Million-inheritance: Court stops will due to lack of testamentary capacity
The Celle Higher Regional Court ruled that heirs bear the risk of lacking testamentary capacity if the testator was mentally ill.

Million-inheritance: Court stops will due to lack of testamentary capacity
What happens if someone writes a will without the necessary mental clarity? This question is currently troubling heirs and lawyers at the same time. As the Celle Higher Regional Court found, the heirs bear the full risk if the testator was not competent to make a testament. This became clear in a case in which a tax advisor hoped to make a million-dollar fortune, but came away empty-handed due to the testator's incapacity to testify. The single, childless woman, who died in 2015, named the tax advisor as the sole heir both in her will in 2008 and in a notarial inheritance contract in 2014. But after her death, relatives came forward who questioned her testamentary capacity.

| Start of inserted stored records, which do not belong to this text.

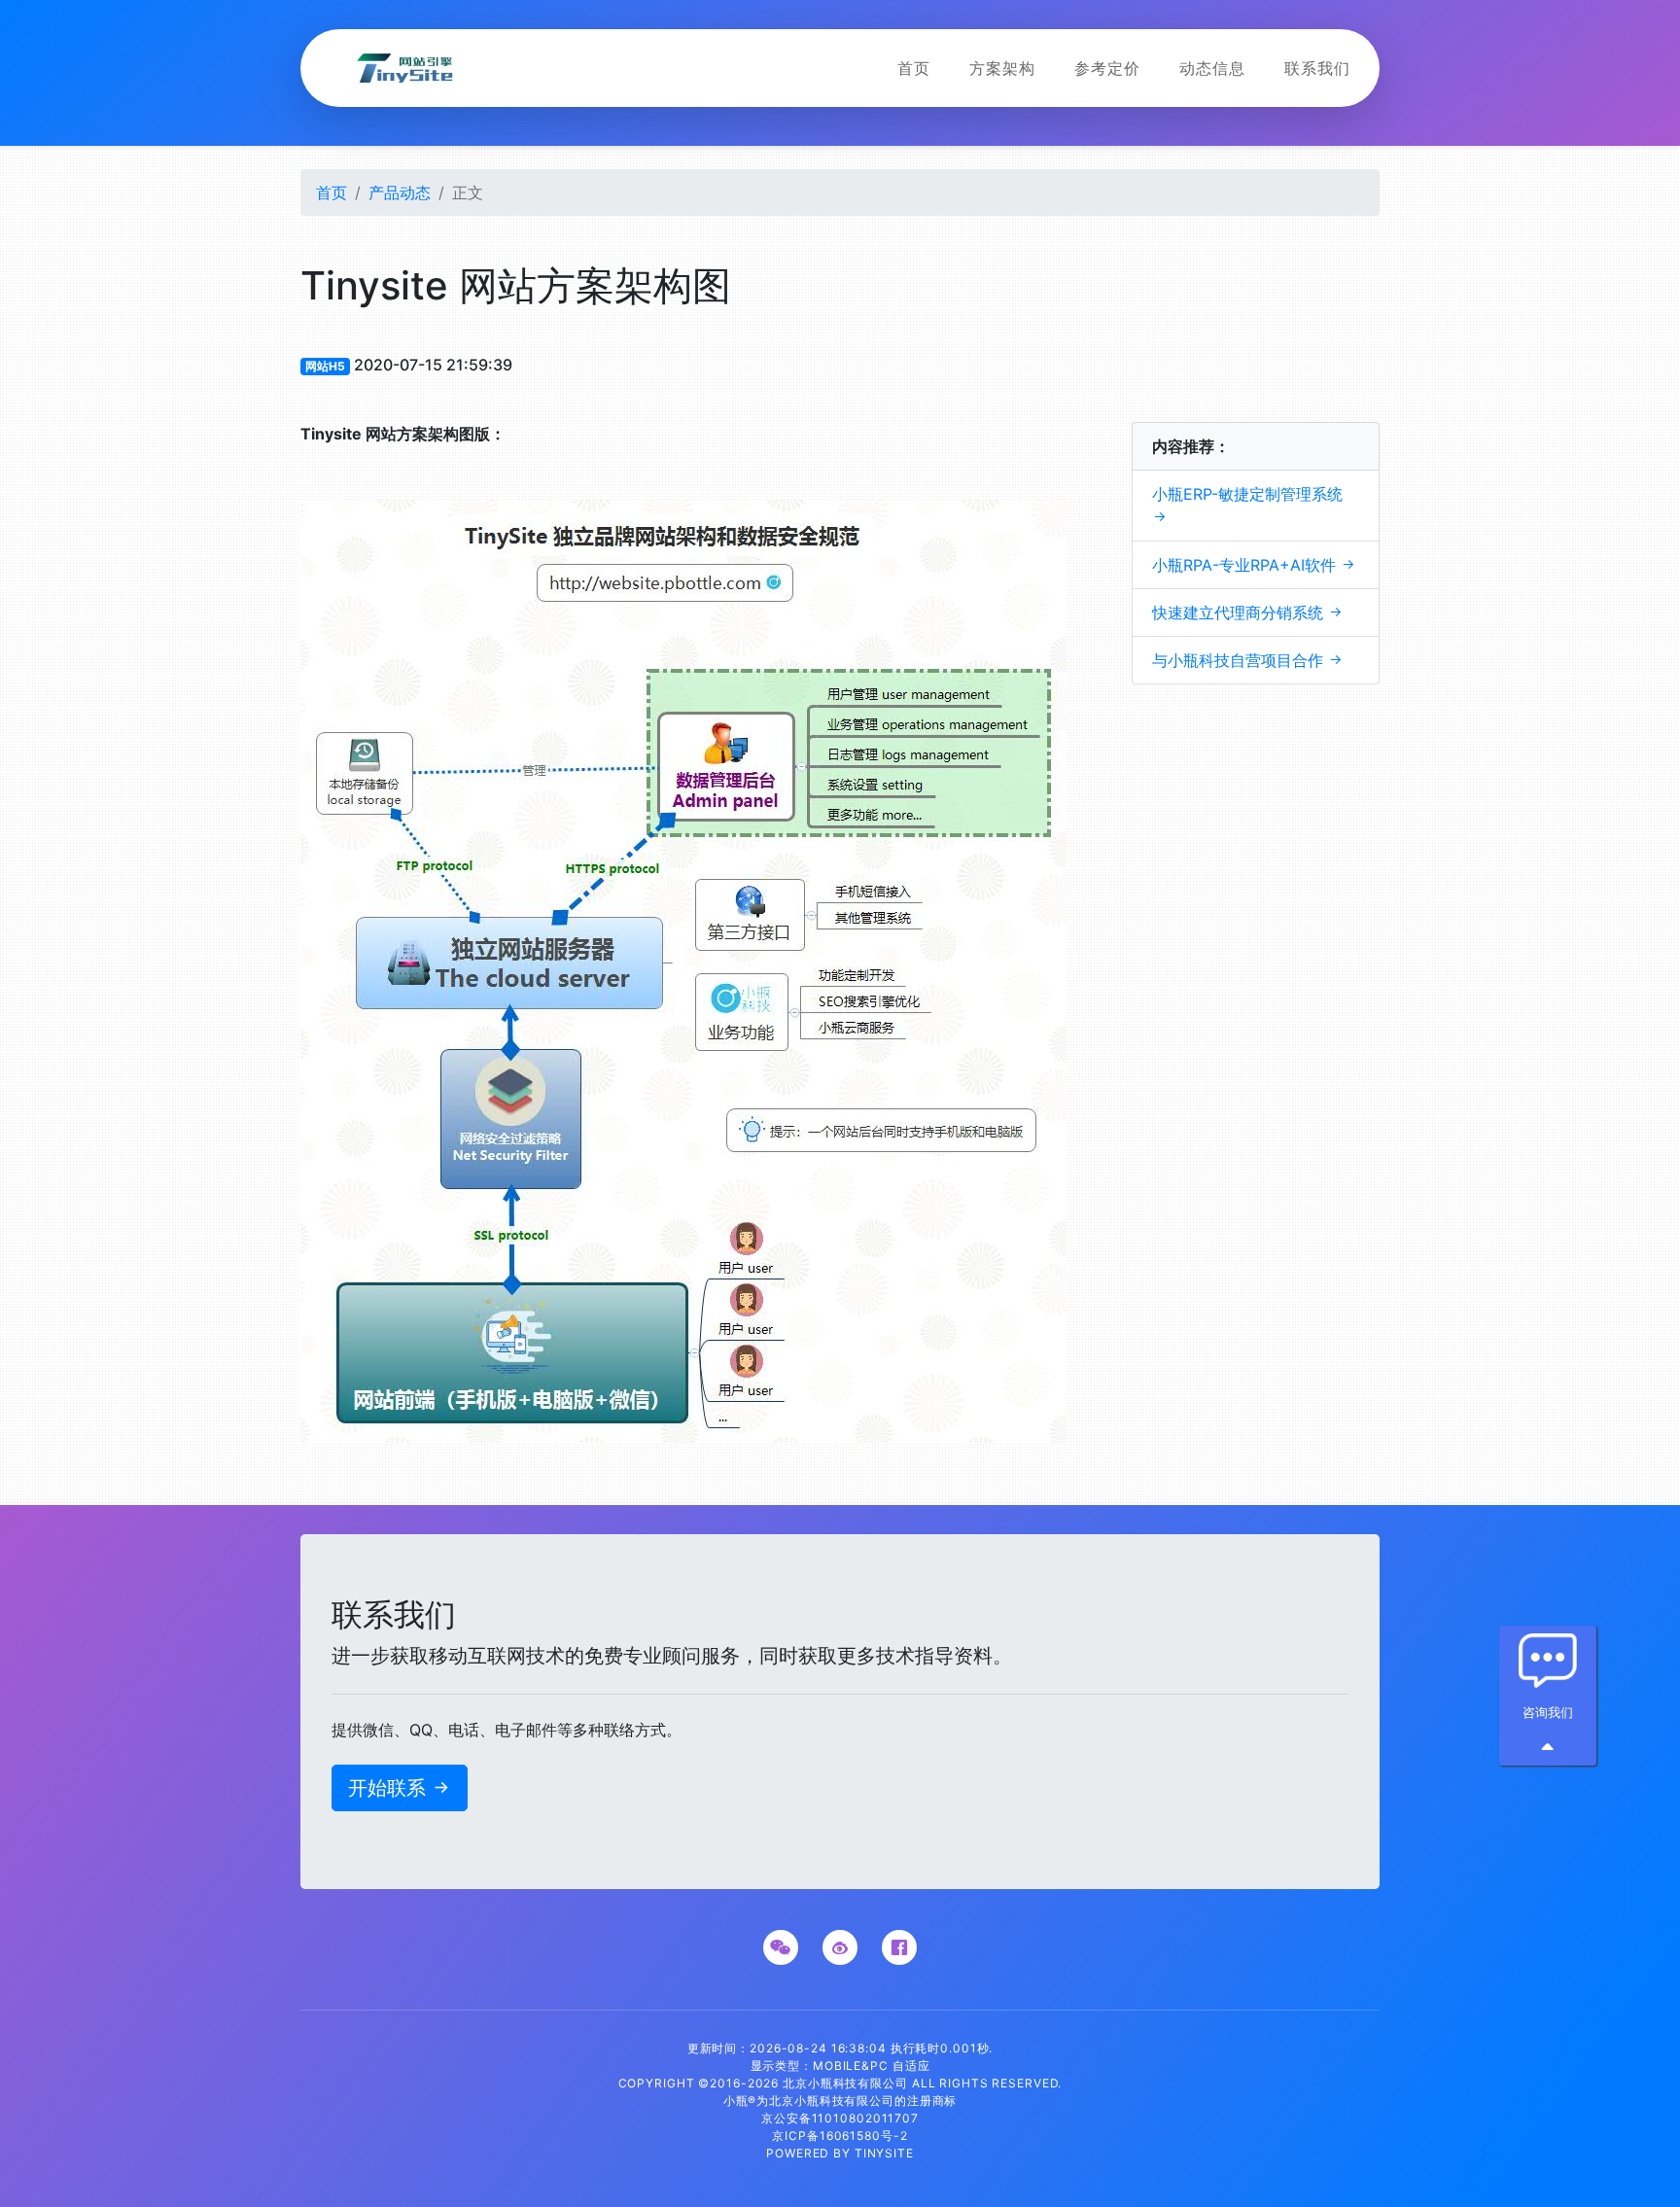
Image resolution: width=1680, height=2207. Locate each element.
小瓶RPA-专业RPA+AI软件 (1254, 565)
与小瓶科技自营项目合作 (1248, 660)
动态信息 (1212, 68)
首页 (913, 68)
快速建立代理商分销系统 (1248, 612)
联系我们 (1317, 68)
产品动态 (399, 192)
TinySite (884, 2153)
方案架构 (1002, 68)
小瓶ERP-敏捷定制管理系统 (1247, 504)
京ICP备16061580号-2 (839, 2135)
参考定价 (1107, 68)
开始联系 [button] (399, 1788)
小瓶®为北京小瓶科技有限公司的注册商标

A psychiatric report showed that the testator suffered from a delusional disorder and was therefore unable to freely form her will. The Hanover district court then declared the inheritance contract invalid, which the Celle Higher Regional Court confirmed. In this context, it is important to emphasize that even a notarized inheritance contract does not protect against invalidity if there was no testamentary capacity at the time of creation. This risk particularly affects anyone who insists on inheritance when drawing up a will.
Testability in detail
What exactly does testamentary capacity mean? According to Section 2229 of the Civil Code, the testator, i.e. the person who draws up the will, must be able to recognize the meaning and scope of his decisions. Testamentary capacity requires mental ability that must be free from pathological disorders. This regulation applies to all types of last will and testament – be it a handwritten will or a notarial inheritance contract. It is therefore necessary to pursue one's own decision-making process clearly and comprehensibly at the time of declaring one's will, without external influences clouding one's judgment.
Free formation of will means that the testator must be able to examine and weigh up aspects objectively. Various psychological disorders can be a hindrance - these include delusional syndromes, psychoses and affective disorders. Therefore, character traits such as memory impairment or an altered perception of reality can lead to inability to testify. What is also exciting is that the condition of the testator at the time of the declaration of intent is crucial; Previous statements do not count legally.
Practical consequences for heirs
For the heirs, this means that if they have any doubts about their testamentary capacity, they should definitely have the will examined. A contestable will can not only cost time, but can also lead to lengthy inheritance disputes. Especially if the testator's psychological problems are evident, it may make sense to have the probate court take a closer look at the documents. Various pieces of evidence, such as reports from the MDK or court files, play a central role in determining testamentary capacity.
The decision of the Celle Higher Regional Court impressively underlined that the risk of incapacity to testate cannot be taken carelessly. Even heirs who believe in good faith often find themselves in a difficult situation because there is no protection of trust. Even long-term, close relationships with the testator will not help if the will is deemed invalid. The tax advisor could sing a song about it, because in the end all he was left with was the knowledge of a failed inheritance.
For anyone who wants to make a will, it is worth delving deeper into the subject of testamentary capacity. This not only secures your own will, but also preserves the peace in the family. You should always play it safe – for your own protection and that of your offspring.